• Problem to solve:
Could you set down exactly the lines of the data below, starting at the one that holds "This screenshot has height=303, width=539." and ending at the one that holds "Adjust the Columns spinner arrows", both included, and only those?

Saved entries:
Content starts
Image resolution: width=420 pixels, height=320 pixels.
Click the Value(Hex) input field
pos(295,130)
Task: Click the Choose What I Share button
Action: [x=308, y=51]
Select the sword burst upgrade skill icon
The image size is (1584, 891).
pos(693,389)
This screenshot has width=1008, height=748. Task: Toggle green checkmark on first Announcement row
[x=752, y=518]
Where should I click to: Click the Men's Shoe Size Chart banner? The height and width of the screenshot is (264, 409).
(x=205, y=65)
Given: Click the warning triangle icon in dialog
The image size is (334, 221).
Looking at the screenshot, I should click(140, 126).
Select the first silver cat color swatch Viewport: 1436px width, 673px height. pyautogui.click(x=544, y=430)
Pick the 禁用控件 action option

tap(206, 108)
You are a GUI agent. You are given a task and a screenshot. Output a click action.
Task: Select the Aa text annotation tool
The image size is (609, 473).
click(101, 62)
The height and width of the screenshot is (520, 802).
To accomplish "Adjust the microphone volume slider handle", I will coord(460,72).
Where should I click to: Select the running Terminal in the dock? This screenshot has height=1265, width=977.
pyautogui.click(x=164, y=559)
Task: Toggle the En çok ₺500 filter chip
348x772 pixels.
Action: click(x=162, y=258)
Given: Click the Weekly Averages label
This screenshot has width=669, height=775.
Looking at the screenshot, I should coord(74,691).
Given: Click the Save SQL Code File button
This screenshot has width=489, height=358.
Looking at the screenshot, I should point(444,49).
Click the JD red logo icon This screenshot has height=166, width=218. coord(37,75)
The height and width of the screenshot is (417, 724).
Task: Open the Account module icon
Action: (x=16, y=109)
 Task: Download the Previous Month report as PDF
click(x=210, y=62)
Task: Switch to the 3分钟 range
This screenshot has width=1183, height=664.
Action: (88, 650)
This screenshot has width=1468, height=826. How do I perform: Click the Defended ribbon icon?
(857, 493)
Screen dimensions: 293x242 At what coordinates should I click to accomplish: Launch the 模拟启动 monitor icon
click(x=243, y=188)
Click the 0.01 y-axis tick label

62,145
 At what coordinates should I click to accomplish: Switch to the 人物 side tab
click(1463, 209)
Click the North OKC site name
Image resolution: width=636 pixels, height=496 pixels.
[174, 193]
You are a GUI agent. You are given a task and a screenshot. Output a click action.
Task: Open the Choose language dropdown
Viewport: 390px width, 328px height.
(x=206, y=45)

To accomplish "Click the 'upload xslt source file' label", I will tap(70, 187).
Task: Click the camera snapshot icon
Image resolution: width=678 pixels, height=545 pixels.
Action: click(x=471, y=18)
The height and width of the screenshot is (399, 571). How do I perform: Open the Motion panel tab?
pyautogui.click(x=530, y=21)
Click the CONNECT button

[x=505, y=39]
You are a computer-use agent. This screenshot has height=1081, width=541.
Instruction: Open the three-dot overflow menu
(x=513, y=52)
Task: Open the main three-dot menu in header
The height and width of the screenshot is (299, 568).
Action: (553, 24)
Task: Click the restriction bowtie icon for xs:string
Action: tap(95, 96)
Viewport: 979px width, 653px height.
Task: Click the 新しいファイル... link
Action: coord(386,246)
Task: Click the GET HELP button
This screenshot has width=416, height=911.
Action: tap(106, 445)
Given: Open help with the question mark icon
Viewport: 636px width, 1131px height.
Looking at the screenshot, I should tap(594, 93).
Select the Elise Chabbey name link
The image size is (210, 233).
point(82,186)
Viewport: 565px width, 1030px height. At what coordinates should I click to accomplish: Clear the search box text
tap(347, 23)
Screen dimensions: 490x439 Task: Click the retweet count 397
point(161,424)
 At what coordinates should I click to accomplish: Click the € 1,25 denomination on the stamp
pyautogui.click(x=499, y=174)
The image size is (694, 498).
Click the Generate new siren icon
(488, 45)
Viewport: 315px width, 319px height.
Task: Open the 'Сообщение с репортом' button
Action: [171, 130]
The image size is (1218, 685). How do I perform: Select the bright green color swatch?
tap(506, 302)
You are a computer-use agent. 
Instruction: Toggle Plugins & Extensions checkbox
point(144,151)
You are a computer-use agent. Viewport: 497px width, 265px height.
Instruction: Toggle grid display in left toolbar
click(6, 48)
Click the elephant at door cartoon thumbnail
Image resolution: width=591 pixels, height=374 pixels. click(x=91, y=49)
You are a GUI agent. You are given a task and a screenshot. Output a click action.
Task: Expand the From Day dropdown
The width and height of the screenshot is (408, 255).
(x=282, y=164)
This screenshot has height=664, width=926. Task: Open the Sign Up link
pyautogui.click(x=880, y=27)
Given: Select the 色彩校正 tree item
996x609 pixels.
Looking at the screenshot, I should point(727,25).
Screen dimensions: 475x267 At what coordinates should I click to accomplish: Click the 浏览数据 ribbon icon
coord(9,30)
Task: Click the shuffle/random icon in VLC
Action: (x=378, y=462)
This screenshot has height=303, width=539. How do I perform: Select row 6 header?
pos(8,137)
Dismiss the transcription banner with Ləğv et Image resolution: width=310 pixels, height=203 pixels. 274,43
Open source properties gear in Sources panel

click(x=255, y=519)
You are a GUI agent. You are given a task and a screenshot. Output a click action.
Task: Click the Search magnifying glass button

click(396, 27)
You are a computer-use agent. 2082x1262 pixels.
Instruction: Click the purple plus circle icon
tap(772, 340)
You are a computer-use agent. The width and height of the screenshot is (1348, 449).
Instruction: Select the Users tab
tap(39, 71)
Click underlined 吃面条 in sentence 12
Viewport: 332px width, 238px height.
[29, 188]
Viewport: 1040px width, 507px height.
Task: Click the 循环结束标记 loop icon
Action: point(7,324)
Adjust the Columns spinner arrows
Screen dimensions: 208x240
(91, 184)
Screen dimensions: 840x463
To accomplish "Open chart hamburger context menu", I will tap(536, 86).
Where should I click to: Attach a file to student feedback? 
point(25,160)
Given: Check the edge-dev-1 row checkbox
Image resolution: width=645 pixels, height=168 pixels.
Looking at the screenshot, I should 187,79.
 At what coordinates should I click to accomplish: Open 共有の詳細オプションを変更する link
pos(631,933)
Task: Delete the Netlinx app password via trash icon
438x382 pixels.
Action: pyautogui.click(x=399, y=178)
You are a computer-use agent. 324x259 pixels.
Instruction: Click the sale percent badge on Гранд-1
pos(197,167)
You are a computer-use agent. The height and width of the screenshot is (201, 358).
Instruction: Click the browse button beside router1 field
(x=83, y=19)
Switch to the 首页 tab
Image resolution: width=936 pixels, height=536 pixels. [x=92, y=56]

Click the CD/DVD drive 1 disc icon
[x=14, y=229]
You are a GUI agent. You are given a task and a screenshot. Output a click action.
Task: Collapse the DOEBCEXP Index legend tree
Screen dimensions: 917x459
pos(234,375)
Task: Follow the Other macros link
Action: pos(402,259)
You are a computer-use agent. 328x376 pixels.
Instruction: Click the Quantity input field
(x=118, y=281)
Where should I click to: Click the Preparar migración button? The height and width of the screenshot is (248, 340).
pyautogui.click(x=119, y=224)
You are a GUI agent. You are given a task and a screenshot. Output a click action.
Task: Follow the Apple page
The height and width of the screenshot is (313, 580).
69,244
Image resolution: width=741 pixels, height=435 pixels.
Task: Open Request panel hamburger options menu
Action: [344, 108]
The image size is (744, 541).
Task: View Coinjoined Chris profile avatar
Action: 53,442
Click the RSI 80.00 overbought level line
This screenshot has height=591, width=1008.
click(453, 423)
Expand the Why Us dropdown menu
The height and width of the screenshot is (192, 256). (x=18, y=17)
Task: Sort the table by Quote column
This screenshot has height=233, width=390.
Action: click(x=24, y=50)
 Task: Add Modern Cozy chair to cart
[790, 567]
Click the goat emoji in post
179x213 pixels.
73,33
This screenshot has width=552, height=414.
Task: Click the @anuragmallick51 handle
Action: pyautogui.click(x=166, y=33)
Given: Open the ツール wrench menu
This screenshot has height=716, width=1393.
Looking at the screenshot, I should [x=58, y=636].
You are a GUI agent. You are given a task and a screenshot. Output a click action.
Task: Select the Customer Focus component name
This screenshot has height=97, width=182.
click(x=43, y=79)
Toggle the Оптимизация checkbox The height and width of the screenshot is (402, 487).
Content ends
• Task response:
This screenshot has height=303, width=539. How do I perform: Select row 6 header?
pos(8,137)
Dismiss the transcription banner with Ləğv et Image resolution: width=310 pixels, height=203 pixels. 274,43
Open source properties gear in Sources panel

click(x=255, y=519)
You are a GUI agent. You are given a task and a screenshot. Output a click action.
Task: Click the Search magnifying glass button

click(396, 27)
You are a computer-use agent. 2082x1262 pixels.
Instruction: Click the purple plus circle icon
tap(772, 340)
You are a computer-use agent. The width and height of the screenshot is (1348, 449).
Instruction: Select the Users tab
tap(39, 71)
Click underlined 吃面条 in sentence 12
Viewport: 332px width, 238px height.
[29, 188]
Viewport: 1040px width, 507px height.
Task: Click the 循环结束标记 loop icon
Action: point(7,324)
Adjust the Columns spinner arrows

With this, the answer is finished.